The final stage of reproduction is the changing of the colour kernel from white to the classic yellow. By now, the kernels have started to accumulate starch, which will turn the clear inner liquid to a more creamy substance and start turning the kernels yellow. The cobs will grow drastically larger than the previous stage, although stress can cause the cobs to not reach their full size. As starch accumulation and a decrease of moisture continues, the appearance of dents in kernels will appear and the texture within the kernels will become stiffer to the touch.
The last of our sweet corn growing stages is maturity, where the corn achieves its maximum amount of dry matter accumulation and reaches its physiological maturity.
By this point, the black abscission layer where the kernels attach to the cob has formed, signifying that the kernels have fully developed. Plus, the starch that was on top of the kernels has now reached the cob, providing them with a deep yellow colour and a high moisture content.
How Long Does Corn Take To Grow?
It usually takes around six – eight weeks for cobs to complete the stages of sweet corn growth after planting out. The majority of sweetcorn is fully grown and ready to harvest throughout August and September in the UK, for reference.
When Is Sweetcorn Ready To Pick?
Corn cobs are ready to be picked when the silks coming out of the cob ends begin to turn dark brown. If you’re unsure when a sweet corn cob is ready to pick, you can try the fingernail test. Peel back the delicate top of the protective sheath and firmly push a fingernail into a kernel. If it leaks a creamy liquid, the corn is ready to harvest. However, if the liquid is watery, it is not yet ready. On the other hand, if the liquid is like a paste or no liquid comes out at all, then the cob is past its best.
How To Harvest Sweet Corn
Once you have determined that your plant has reached the end of all the stages of sweet corn growth and is ready to harvest, you can start picking! To harvest sweet corn, you can twist the ripe corn cobs and pull them sharply off the stem. However, after picking, sweet corn begins to rapidly lose its flavour. So, you should only harvest it when necessary and eat it as soon as possible.
How To Store Sweet Corn
Since sweet corn loses its flavour rather quickly after harvesting, you will have to store it well to keep it tasting sweet. First, remove the majority of the shucks, but leave a covering of at least 2 leaves deep. This should prevent the kernels from drying out as quickly. Then, place corn cobs in separate loose bags, not tightly sealed ones, since this can cause mould to grow. Finally, place the bagged corn in the fridge.

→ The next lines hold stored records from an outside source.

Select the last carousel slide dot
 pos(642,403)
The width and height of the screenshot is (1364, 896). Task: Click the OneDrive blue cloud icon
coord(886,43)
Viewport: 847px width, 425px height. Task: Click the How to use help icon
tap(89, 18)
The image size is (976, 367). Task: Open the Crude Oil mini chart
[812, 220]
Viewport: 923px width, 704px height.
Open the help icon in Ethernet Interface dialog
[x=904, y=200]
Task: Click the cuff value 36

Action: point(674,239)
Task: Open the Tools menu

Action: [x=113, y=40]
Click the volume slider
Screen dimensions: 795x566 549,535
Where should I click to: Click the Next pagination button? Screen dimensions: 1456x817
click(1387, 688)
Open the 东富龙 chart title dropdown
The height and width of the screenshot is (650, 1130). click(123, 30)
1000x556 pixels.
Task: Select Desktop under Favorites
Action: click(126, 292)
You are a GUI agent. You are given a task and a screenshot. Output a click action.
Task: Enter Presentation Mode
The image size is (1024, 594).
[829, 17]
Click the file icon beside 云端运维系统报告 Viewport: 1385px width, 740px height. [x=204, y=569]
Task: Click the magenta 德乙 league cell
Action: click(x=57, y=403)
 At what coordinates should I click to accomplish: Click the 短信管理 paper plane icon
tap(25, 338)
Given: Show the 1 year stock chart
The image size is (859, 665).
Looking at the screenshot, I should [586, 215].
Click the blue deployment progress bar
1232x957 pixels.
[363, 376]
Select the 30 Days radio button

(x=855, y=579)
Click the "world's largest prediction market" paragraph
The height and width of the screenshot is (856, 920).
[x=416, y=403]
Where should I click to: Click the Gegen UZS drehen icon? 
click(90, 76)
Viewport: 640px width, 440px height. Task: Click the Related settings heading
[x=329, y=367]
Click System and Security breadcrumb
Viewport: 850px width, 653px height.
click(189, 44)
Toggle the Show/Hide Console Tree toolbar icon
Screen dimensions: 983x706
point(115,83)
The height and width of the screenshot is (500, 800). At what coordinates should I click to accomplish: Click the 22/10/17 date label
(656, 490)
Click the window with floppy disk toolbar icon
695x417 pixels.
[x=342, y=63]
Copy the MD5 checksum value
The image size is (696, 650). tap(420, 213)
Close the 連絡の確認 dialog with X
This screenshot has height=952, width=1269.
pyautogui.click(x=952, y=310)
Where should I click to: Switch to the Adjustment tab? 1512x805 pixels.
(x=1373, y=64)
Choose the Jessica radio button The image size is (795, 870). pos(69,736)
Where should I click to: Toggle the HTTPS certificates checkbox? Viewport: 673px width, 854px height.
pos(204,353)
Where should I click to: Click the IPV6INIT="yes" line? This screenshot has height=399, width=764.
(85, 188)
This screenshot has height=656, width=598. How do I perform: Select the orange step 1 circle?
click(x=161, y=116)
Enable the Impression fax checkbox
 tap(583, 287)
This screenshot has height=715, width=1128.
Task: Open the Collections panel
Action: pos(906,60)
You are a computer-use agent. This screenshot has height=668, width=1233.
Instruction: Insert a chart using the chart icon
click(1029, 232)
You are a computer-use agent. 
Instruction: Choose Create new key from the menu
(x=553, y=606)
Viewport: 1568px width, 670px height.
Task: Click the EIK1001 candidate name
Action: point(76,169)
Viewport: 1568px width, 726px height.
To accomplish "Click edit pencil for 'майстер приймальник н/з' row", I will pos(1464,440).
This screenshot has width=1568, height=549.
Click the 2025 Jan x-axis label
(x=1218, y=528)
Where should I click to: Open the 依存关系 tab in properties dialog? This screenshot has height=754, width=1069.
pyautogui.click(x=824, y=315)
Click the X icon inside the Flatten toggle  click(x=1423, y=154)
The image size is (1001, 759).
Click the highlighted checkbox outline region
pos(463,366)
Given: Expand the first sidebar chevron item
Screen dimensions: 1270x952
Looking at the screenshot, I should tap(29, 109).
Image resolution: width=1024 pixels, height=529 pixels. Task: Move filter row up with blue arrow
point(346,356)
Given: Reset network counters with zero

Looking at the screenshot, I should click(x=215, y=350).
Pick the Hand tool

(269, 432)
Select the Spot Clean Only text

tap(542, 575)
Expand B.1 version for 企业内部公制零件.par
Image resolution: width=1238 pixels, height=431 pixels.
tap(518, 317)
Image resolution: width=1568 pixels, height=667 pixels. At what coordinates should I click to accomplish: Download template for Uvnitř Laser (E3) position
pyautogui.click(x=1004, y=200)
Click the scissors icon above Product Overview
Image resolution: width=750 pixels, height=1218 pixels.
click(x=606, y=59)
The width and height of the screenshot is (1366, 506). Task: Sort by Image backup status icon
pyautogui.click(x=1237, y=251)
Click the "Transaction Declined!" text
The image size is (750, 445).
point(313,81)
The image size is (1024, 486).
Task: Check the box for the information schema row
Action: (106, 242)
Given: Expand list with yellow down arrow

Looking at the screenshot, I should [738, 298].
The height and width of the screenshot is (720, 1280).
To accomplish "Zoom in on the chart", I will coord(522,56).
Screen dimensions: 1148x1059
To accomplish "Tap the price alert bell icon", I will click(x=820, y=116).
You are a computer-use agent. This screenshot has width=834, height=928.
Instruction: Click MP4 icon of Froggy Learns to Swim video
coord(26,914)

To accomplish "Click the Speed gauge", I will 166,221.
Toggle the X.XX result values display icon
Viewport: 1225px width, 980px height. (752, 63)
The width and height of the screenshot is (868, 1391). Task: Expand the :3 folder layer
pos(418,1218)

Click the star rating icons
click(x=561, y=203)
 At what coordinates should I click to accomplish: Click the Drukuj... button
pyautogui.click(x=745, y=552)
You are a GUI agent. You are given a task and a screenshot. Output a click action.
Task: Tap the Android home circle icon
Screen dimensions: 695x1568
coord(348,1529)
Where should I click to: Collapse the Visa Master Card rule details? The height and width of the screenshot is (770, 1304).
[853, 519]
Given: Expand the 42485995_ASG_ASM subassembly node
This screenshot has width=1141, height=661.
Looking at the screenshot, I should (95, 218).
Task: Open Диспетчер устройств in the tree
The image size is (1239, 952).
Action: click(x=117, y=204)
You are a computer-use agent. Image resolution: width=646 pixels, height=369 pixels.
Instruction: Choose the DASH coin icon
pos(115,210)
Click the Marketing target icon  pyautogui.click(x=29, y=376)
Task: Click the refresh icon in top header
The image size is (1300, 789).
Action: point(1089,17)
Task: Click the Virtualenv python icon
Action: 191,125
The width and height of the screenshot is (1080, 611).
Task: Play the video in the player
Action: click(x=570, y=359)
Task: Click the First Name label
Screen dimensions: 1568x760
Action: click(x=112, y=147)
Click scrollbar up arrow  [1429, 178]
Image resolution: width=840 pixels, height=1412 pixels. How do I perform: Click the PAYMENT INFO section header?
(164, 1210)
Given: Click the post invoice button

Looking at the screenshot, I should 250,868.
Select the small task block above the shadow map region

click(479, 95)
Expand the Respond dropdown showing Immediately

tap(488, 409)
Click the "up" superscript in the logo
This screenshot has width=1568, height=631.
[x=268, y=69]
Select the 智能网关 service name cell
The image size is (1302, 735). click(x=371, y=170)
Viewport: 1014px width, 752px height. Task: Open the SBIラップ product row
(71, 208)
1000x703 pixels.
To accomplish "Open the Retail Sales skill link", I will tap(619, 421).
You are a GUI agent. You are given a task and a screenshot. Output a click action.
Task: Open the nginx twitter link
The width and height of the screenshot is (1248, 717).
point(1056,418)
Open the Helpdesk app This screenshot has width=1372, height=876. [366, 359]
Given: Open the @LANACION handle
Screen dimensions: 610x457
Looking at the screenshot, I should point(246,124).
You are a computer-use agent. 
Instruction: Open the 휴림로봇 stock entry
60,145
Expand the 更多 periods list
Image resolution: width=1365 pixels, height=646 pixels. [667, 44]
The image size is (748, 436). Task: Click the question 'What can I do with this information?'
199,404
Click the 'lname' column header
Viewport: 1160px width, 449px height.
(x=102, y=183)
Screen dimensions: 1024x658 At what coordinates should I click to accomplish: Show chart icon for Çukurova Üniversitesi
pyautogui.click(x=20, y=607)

It’s best to use freshly stored corn within two days.
Follow These Stages of Sweet Corn Growth In Your Vegetable Garden
The stages of sweet corn growth are interesting to witness, and knowing what’s going on during each of them is even more interesting! Now, you can follow along with your plant with a better understanding of what is happening, and better knowledge with which to treat each stage.
The UK’s top 20 favourite vegetables revealed! | Virgin Radio UK. 2023. The UK’s top 20 favourite vegetables revealed! | Virgin Radio UK. [ONLINE] Available at: https://virginradio.co.uk/entertainment/76614/the-uks-top-20-favourite-vegetables-revealed [Accessed 07 March 2023].
Sustainable Market Farming. 2023. soil temperature for sweet corn planting – Sustainable Market Farming. [ONLINE] Available at: https://www.sustainablemarketfarming.com/tag/soil-temperature-for-sweet-corn-planting/ . [Accessed 07 March 2023].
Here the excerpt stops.